Kawasan wisata Sanur, Denpasar, dilanda banjir hebat yang memaksa dilakukannya evakuasi darurat terhadap sejumlah warga negara asing pada Selasa (24/2/2026). Genangan air yang cukup tinggi mulai merendam area Jalan Bumi Ayu dan sekitarnya sejak beberapa hari terakhir. Petugas kepolisian bersama tim penyelamat dikerahkan ke lokasi guna memastikan keselamatan para turis serta penduduk setempat yang terjebak.

Luapan air dilaporkan mulai memasuki pemukiman dan penginapan di Jalan Bumi Ayu, Sanur, sejak Minggu (22/2) malam. Kondisi ini disebut-sebut sebagai banjir terparah yang pernah terjadi di kawasan tersebut sejak bulan Desember lalu. Ketinggian air yang terus meningkat membuat aktivitas warga lumpuh total dan merendam banyak bangunan di sepanjang jalan tersebut.

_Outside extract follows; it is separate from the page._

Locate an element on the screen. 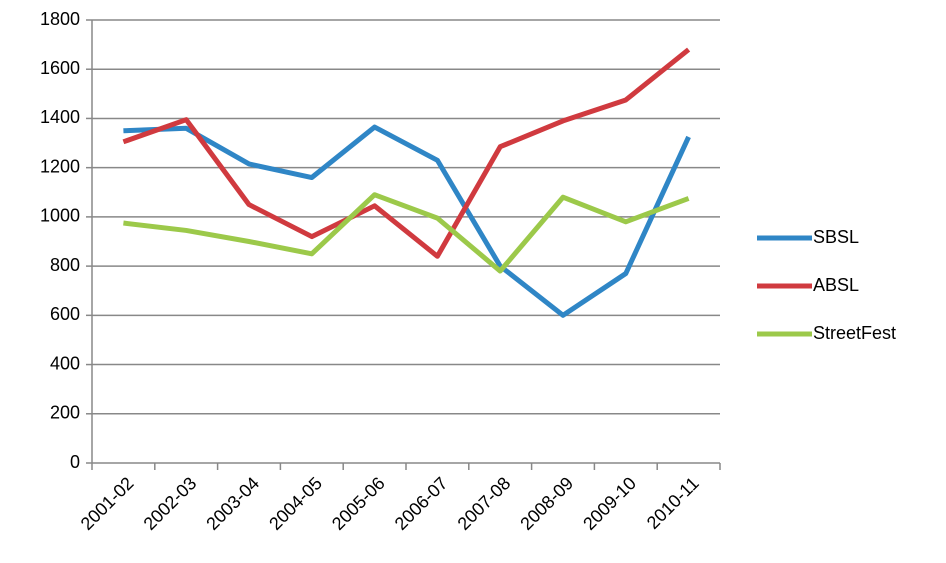 The width and height of the screenshot is (946, 563). x-tick-label: 2005-06 is located at coordinates (358, 504).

Wayan Kecor, seorang pemilik warung di Jalan Bumi Ayu, menceritakan bahwa air mulai naik secara signifikan sekitar pukul 22.00 Wita. Menurutnya, debit air mencapai puncaknya pada Selasa (24/2/2026) sekitar pukul 01.00 Wita dini hari. Genangan yang bertahan hingga pagi hari tersebut merendam rumah-rumah warga hingga membasahi seluruh perabotan dan tempat tidur di dalamnya. "Jam 10 malam air mulai naik, sekitar jam 01.00, air sudah setinggi ini. Kasur semua basah," tutur Wayan Kecor saat menjelaskan kondisi tempat tinggalnya yang terdampak. Di lokasi lain seperti Jalan Bumi Ayu III, ketinggian air bahkan dilaporkan mencapai sepinggang orang dewasa. Hal inilah yang memicu pihak berwenang untuk segera melakukan tindakan penyelamatan terhadap tamu penginapan yang terisolasi.

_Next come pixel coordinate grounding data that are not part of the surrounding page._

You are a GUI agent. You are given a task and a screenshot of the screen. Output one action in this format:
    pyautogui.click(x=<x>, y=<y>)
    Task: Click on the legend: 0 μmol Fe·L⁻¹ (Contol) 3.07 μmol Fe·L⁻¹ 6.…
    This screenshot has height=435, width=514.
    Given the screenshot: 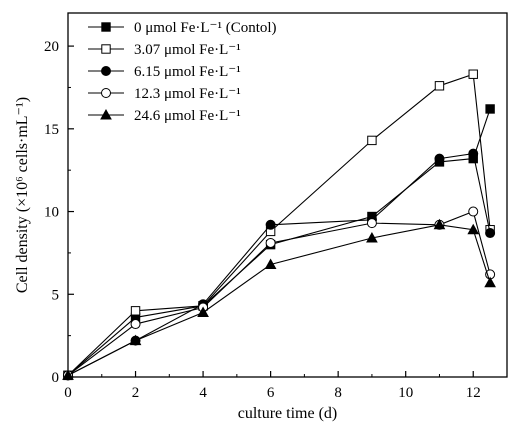 What is the action you would take?
    pyautogui.click(x=182, y=72)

Tim SAR Samapta Polda Bali segera menerjunkan 14 personel ke lokasi kejadian sekitar pukul 09.00 Wita setelah mendapat laporan dari BPBD Kota Denpasar. Petugas menggunakan bantuan empat kano dan satu perahu karet untuk menyisir area yang terendam air paling dalam. Fokus utama evakuasi diarahkan pada titik-titik genangan tertinggi guna menjangkau warga yang tidak bisa keluar secara mandiri.

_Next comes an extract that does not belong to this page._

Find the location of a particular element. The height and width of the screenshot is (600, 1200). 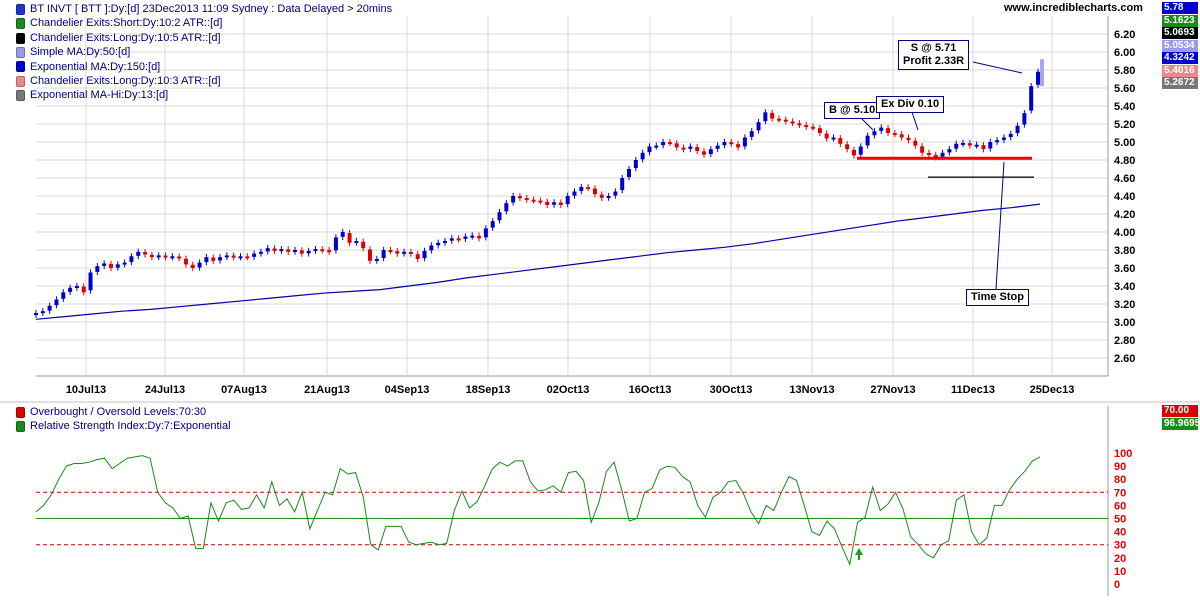

price-legend-item: Exponential MA:Dy:150:[d] is located at coordinates (204, 67).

Koordinator SAR, Gede Sutrawan, mengungkapkan bahwa pihaknya telah berhasil menyelamatkan setidaknya 12 orang dari berbagai titik lokasi banjir. "Sejauh ini ada 5 tamu yang dievakuasi, ada di utara evakuasi 7 orang, termasuk tadi ada anjing juga dievakuasi," jelasnya kepada media. Proses penyelamatan ini dilakukan dengan mengarahkan warga menuju akses keluar yang lebih aman di Jalan Pungutan dan Jalan Danau Tamblingan.

Selain bantuan tim SAR, staf Villa B3 bernama Wayan Yadhi mengaku sempat melakukan evakuasi mandiri terhadap atasannya menuju Swiss-Belinn sebelum petugas tiba. Ia menegaskan bahwa banjir kali ini jauh lebih tinggi dan parah dibandingkan kejadian serupa pada bulan Desember silam. Sebagai langkah penanganan lanjutan, Dinas PUPR Kota Denpasar kini telah memasang vacuum jetting untuk mempercepat penyedotan genangan air.